Only the lines from the one that contains "You are a computer-use agent. 873x627 pixels." through the end of the entries, both included, should be transcribed, exactly and without pictures.
*** Opening DATA EXTRACTS ***
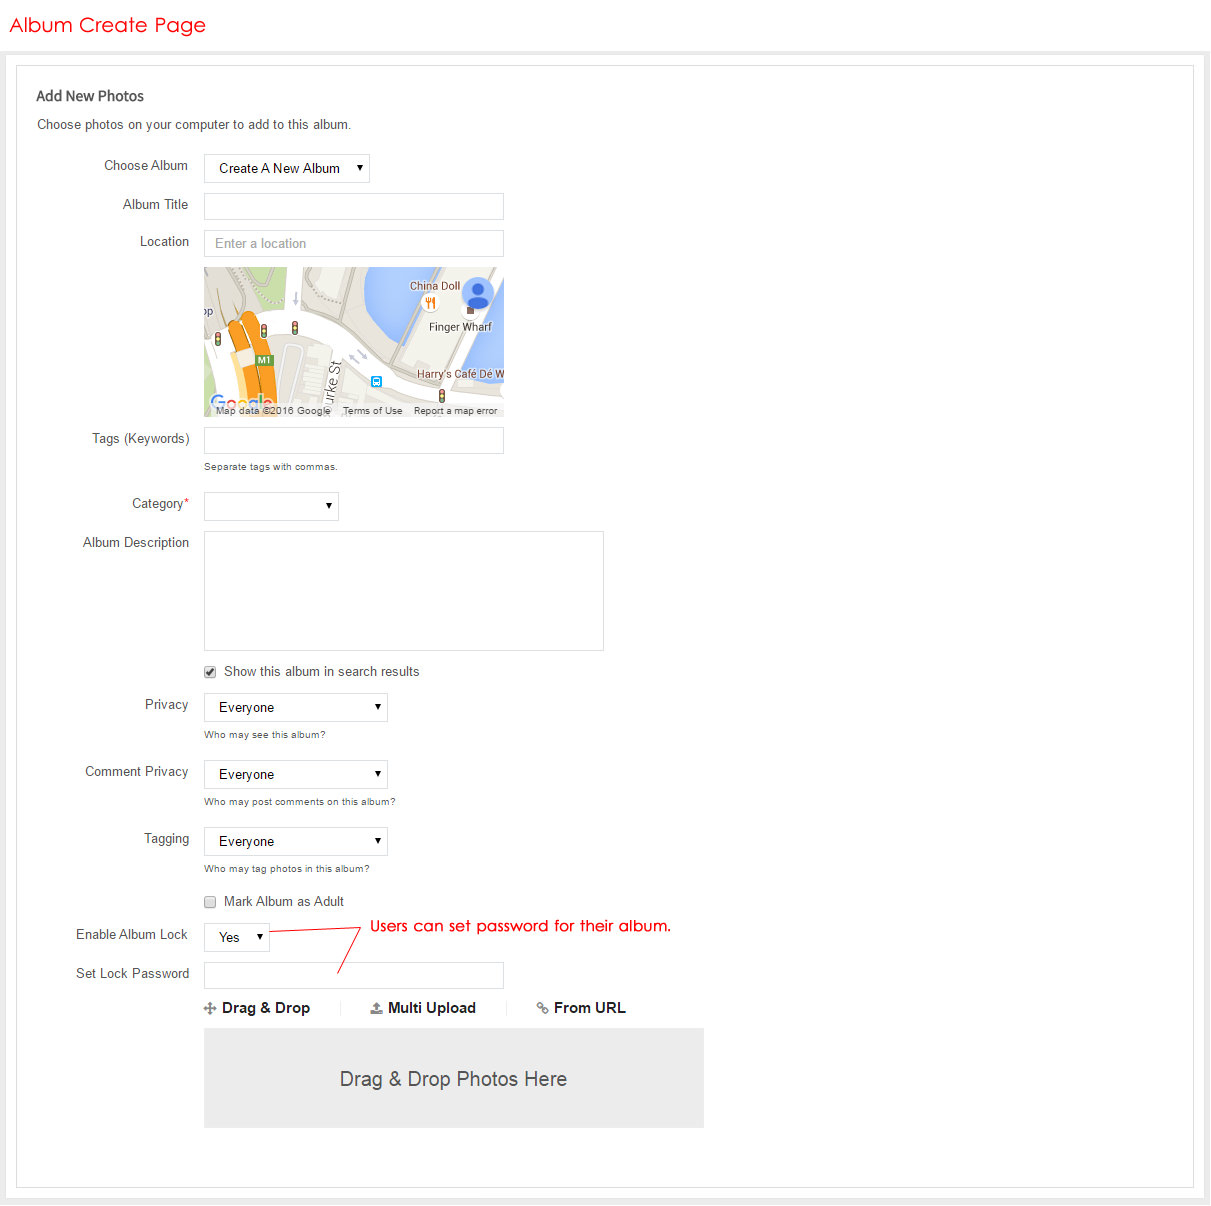The image size is (1211, 1206).
Task: Click the Report a map error link
Action: tap(455, 411)
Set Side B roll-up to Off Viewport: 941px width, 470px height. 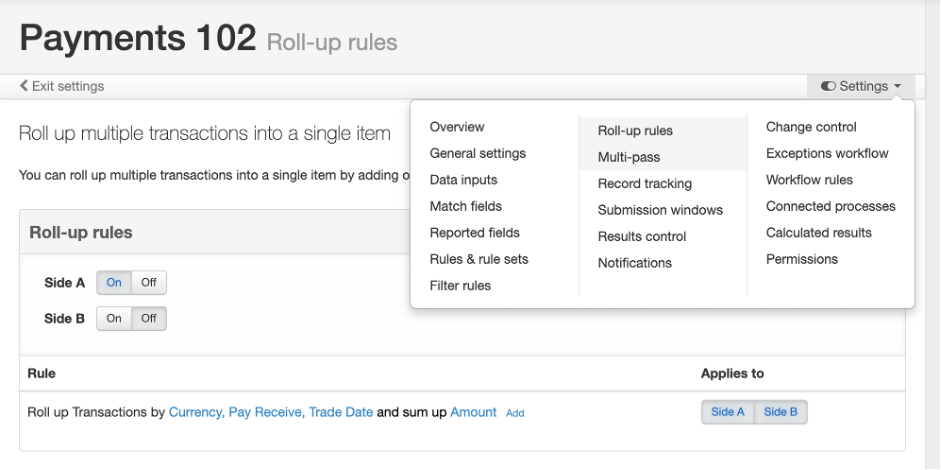tap(149, 318)
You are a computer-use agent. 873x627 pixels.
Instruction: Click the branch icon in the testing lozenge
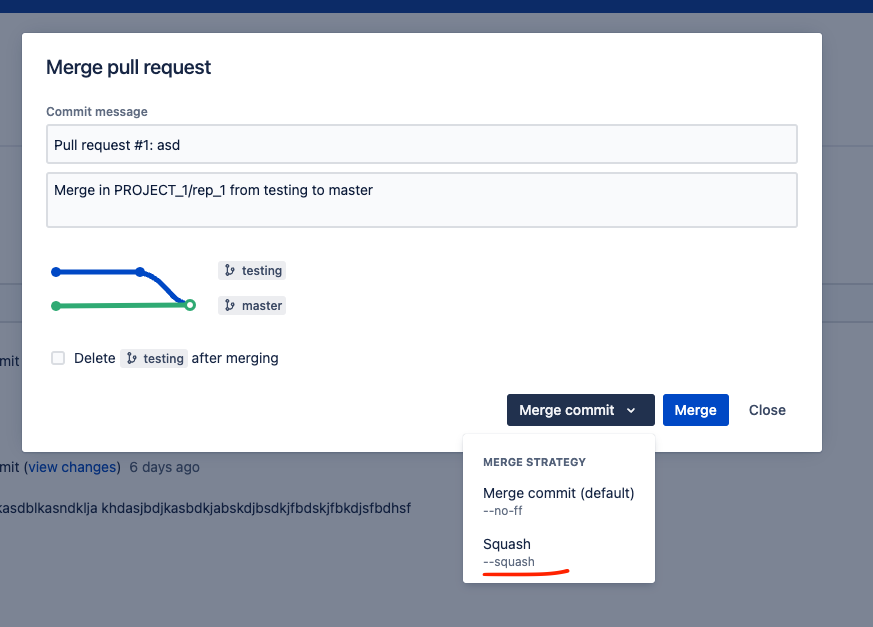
*** Closing DATA EXTRACTS ***
SOLUTION TO THIS PROBLEM:
You are a computer-use agent. 873x627 pixels.
Instruction: Click the branch icon in the testing lozenge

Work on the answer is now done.